Benedita Ferreira, técnica do Programa de Negócios Sociais do ICV, comenta que o tempo compartilhado entre as mulheres serve também como espécie de preenchimento para quem vive em uma área afastada, sem variedade nas opções de lazer. “É um espaço para falar da vida, para contar das dificuldades. O grupo é também uma familiaridade que se encontra”.

A assessora afirma também que o protagonismo das mulheres nas atividades também reforça a autoestima das envolvidas.

“Elas mesmo se organizarem é diferenciado. É tecer os retalhos, se organizar, rasgar o que tá podre e costurar com outras cores e tecidos. É por elas e para elas, e elas também se tornam referências dentro do assentamento”, diz.

A persistência e esperança depositadas na união se somaram ao prazer descoberto nos encontros e tornaram realidade a construção de uma nova cozinha para as mulheres do grupo.

Com apoio do ICV, o grupo também recebeu estufas de secagem para o babaçu, equipamentos para embalagens e seladoras para padronização dos doces, os mais diversos.

“Doce de leite puro, doce duro, com cacau, fazemos do jeito que pedirem. Também mexo com babaçu, eu já tirava lá [em Rondônia] mas aprender mesmo, aprendi aqui”, cita Leidi.

Para Jessé Lopes Carvalho, técnico do ICV e responsável pela cadeia do cacau no projeto Redes Socioprodutivas, a receptividade aos métodos de produção orgânicos das mulheres ativas do grupo é um diferencial que pode agregar valor ao produto comercializado, além de simbolizar aumento na saúde familiar e comunitária. “Muitas vezes, apenas o que falta é o conhecimento do manejo e a disponibilidade de tempo”, comenta.

O grupo das mulheres também foi um dos beneficiados pelo projeto Cotriguaçu Sempre Verde, que visou a nova trajetória de desenvolvimento municipal pautada na construção de soluções sustentáveis de produção e governança socioambiental.

Um dos diferenciais do grupo apontado pelo técnico é a inclusão de grande número das famílias do assentamento em seus projetos, de quem demandam matéria prima para confecção dos doces e incentivam, assim, o desenvolvimento da comunidade inteira.
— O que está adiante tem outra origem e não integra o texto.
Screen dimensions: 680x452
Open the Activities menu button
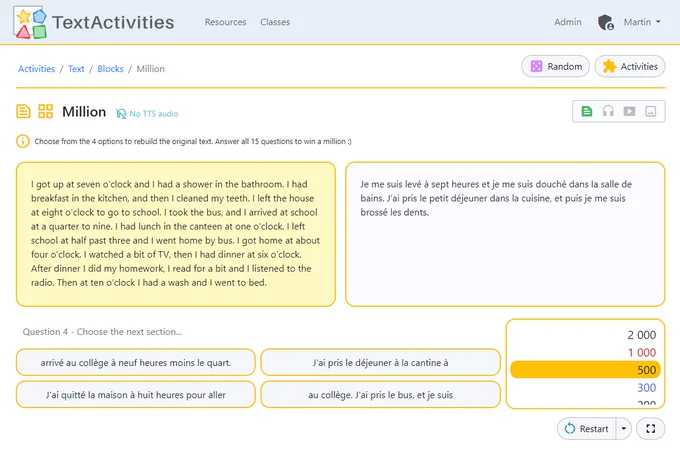tap(630, 66)
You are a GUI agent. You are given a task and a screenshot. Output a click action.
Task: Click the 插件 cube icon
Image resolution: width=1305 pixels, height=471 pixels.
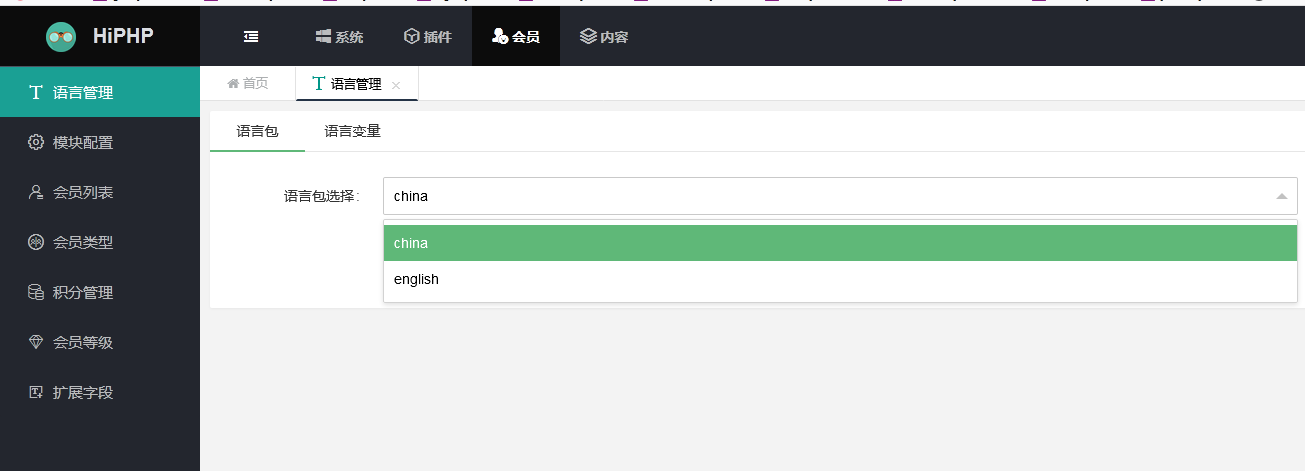click(411, 37)
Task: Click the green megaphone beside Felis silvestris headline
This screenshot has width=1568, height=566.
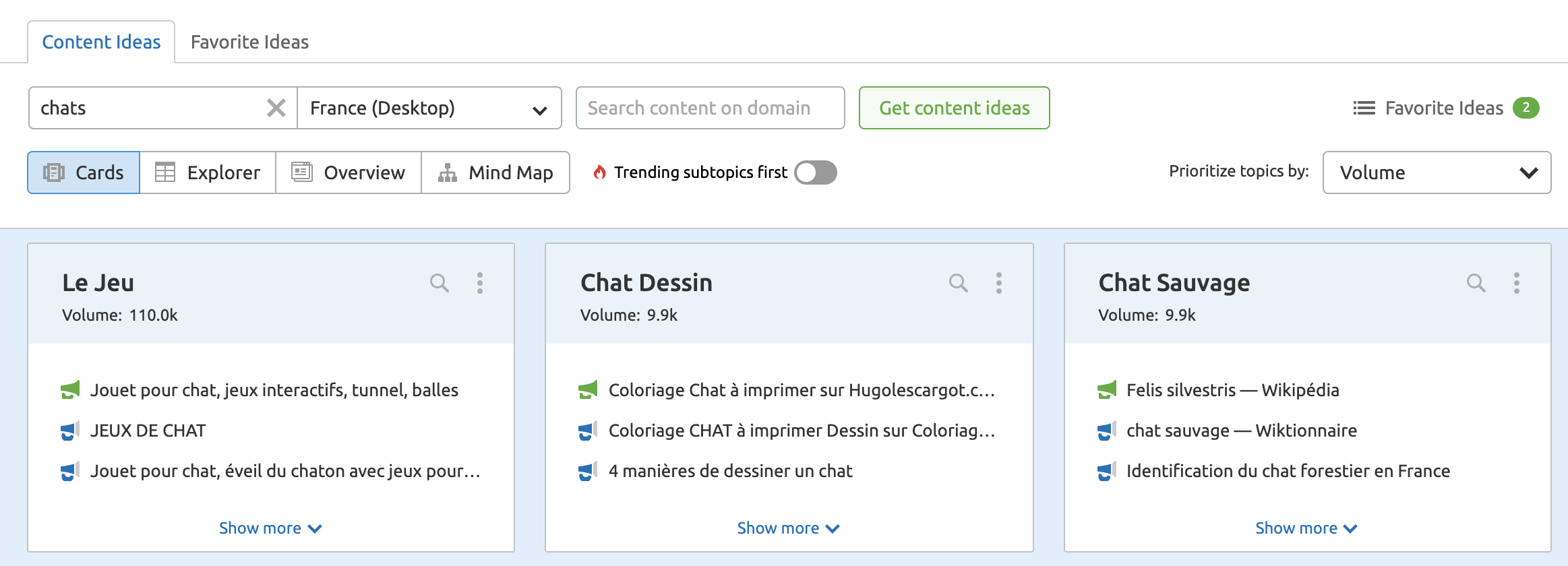Action: [x=1107, y=390]
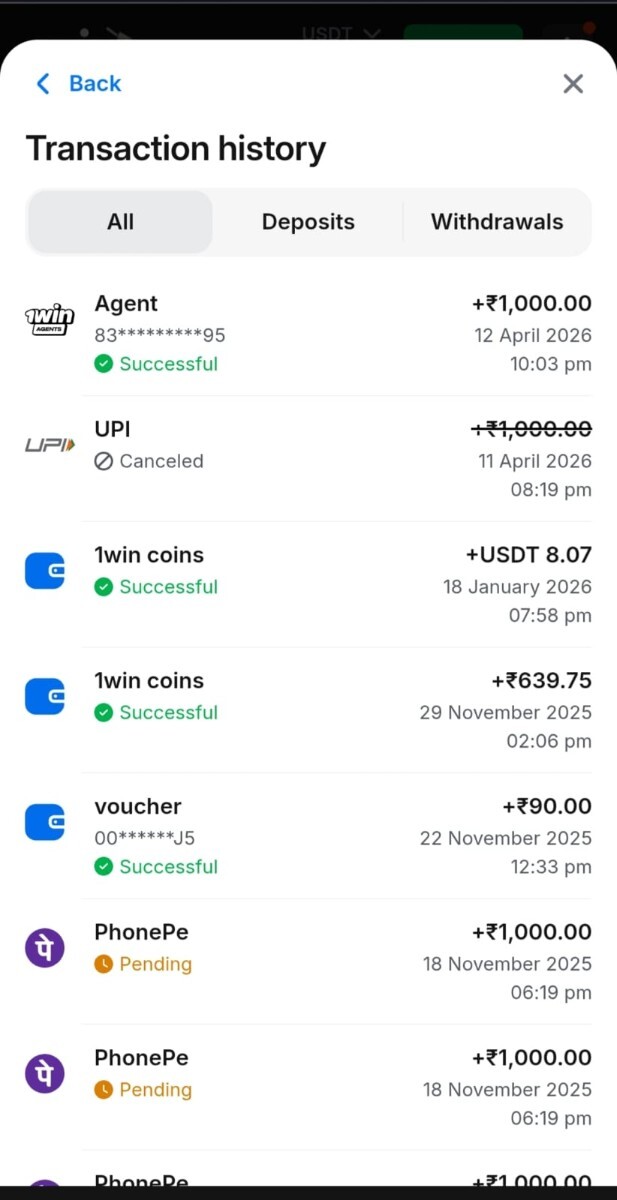Click the voucher wallet icon
The height and width of the screenshot is (1200, 617).
click(x=45, y=822)
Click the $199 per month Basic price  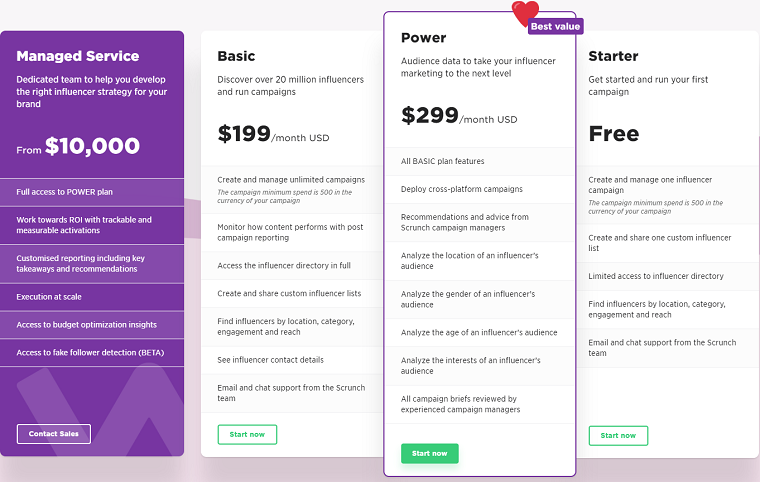[273, 134]
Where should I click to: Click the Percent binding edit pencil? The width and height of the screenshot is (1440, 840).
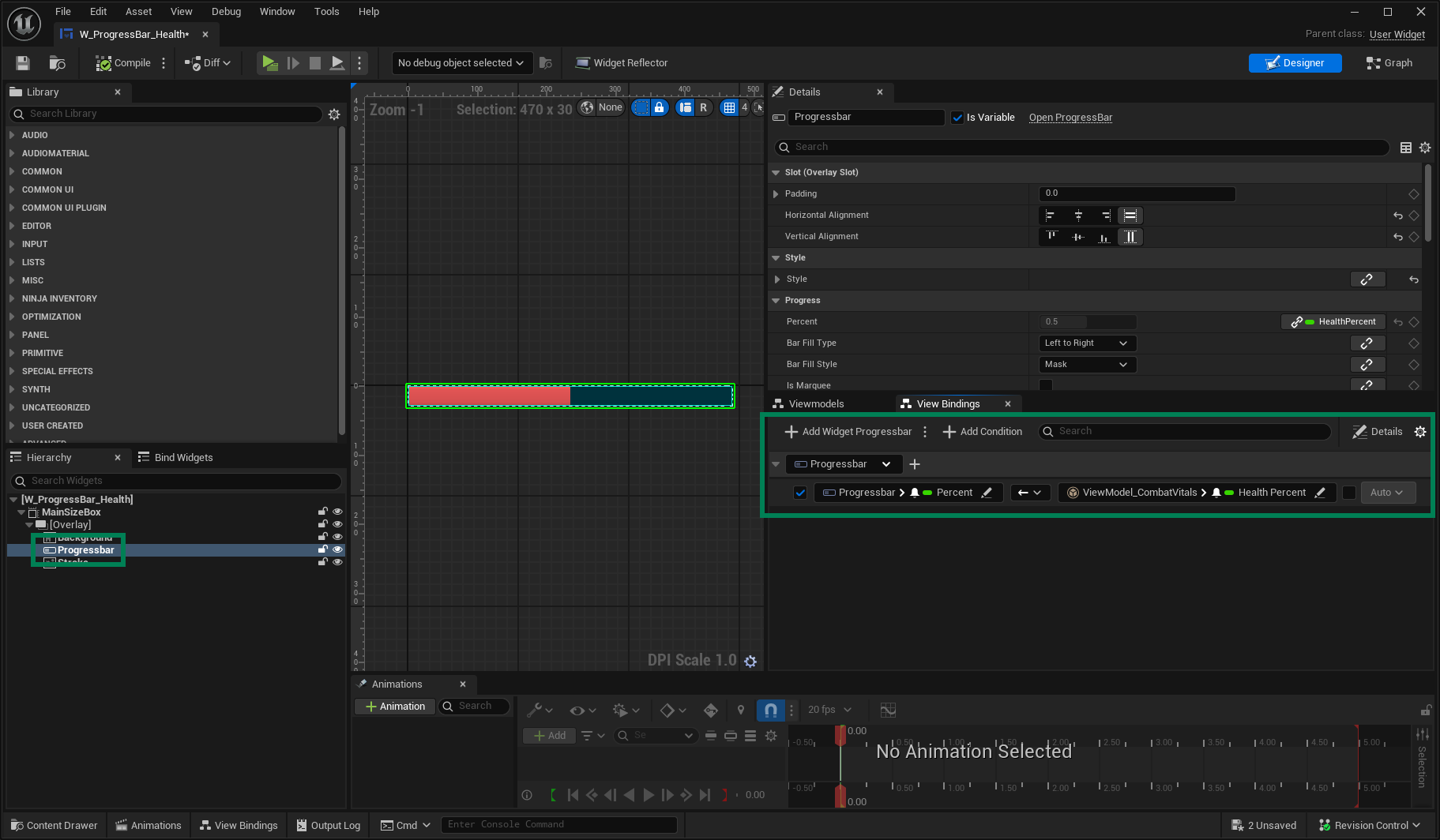pyautogui.click(x=987, y=493)
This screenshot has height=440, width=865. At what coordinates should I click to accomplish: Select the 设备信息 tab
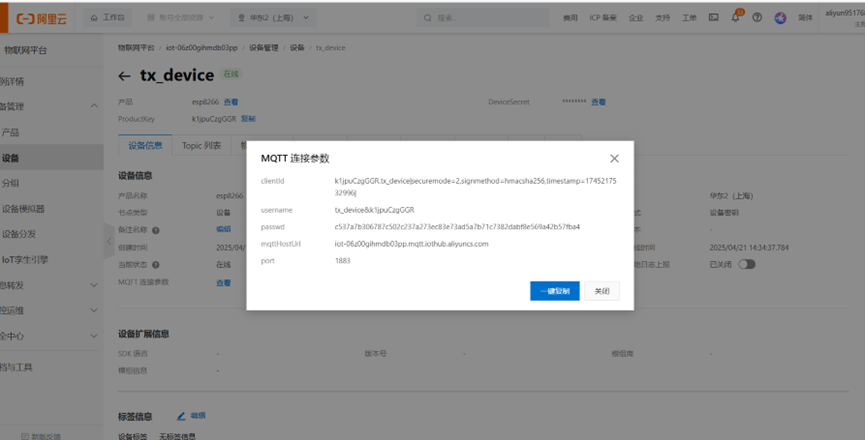[146, 145]
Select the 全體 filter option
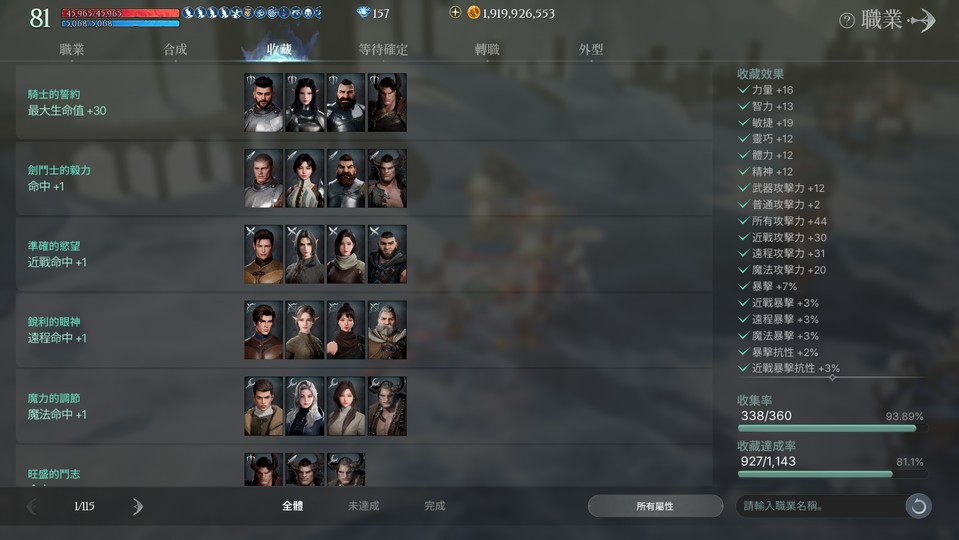The height and width of the screenshot is (540, 959). tap(292, 506)
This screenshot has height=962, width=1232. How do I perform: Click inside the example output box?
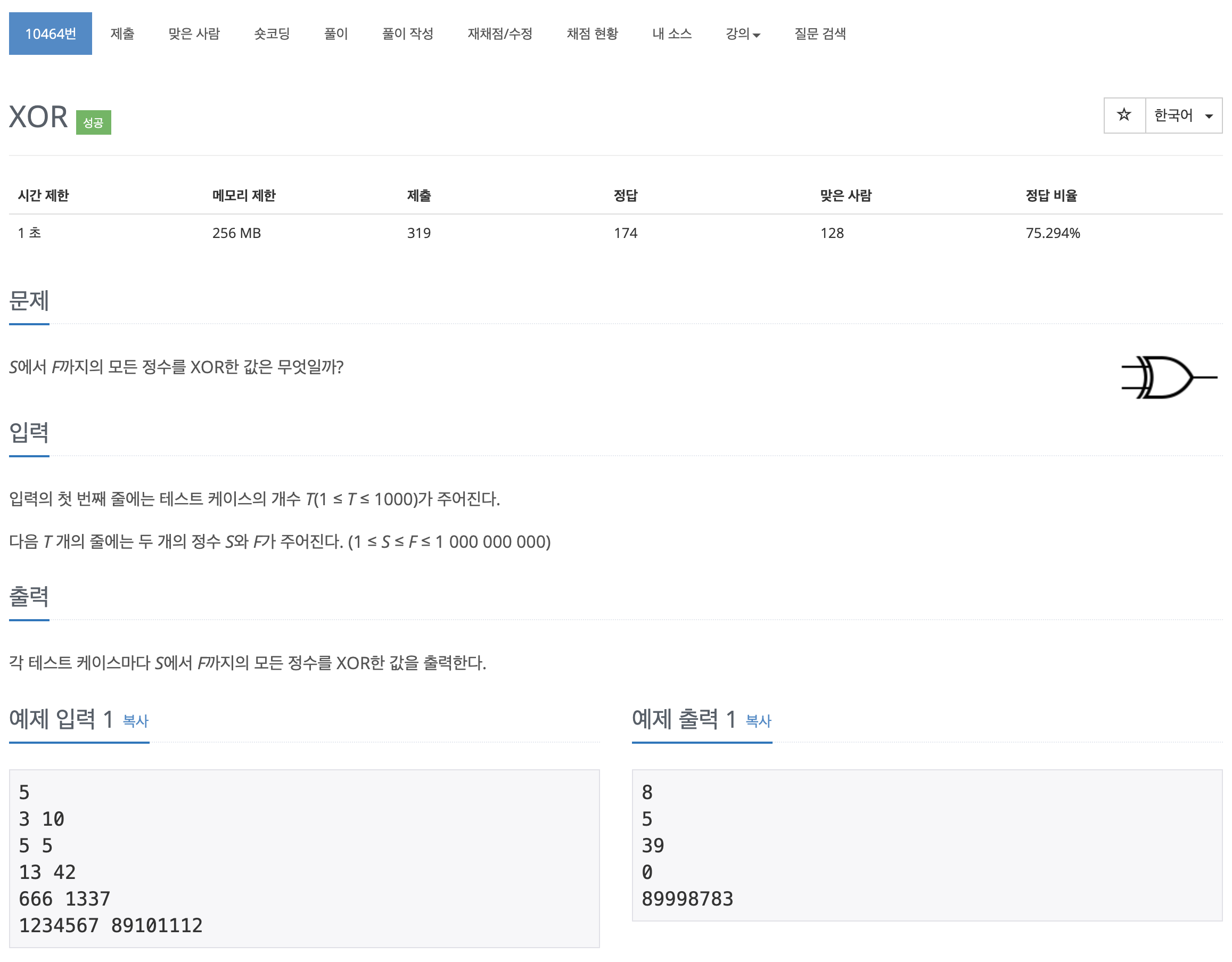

Apesar dos desafios ainda impostos para alcançar novos mercados, como organização da gestão do grupo, os resultados das mulheres até agora foram determinantes para Leidi afirmar que não troca “por lugar nenhum no mundo” a chácara onde mora.

“Eu fui criada no sítio e meu negócio é tá mexendo com a terra. Quando a gente vai para cidade, pessoal olha parece que a gente é bicho [risos]. Não gosto de ficar na cidade não. Aqui é todo mundo amigo, os vizinhos chegam e você recebe, a gente conversa, é tranquilo, me sinto bem”, diz. Gosto compartilhado pelo filho de 27 anos, que chegou a morar na cidade, mas voltou para a chácara, onde hoje, com o apoio dos pais, constrói uma casa.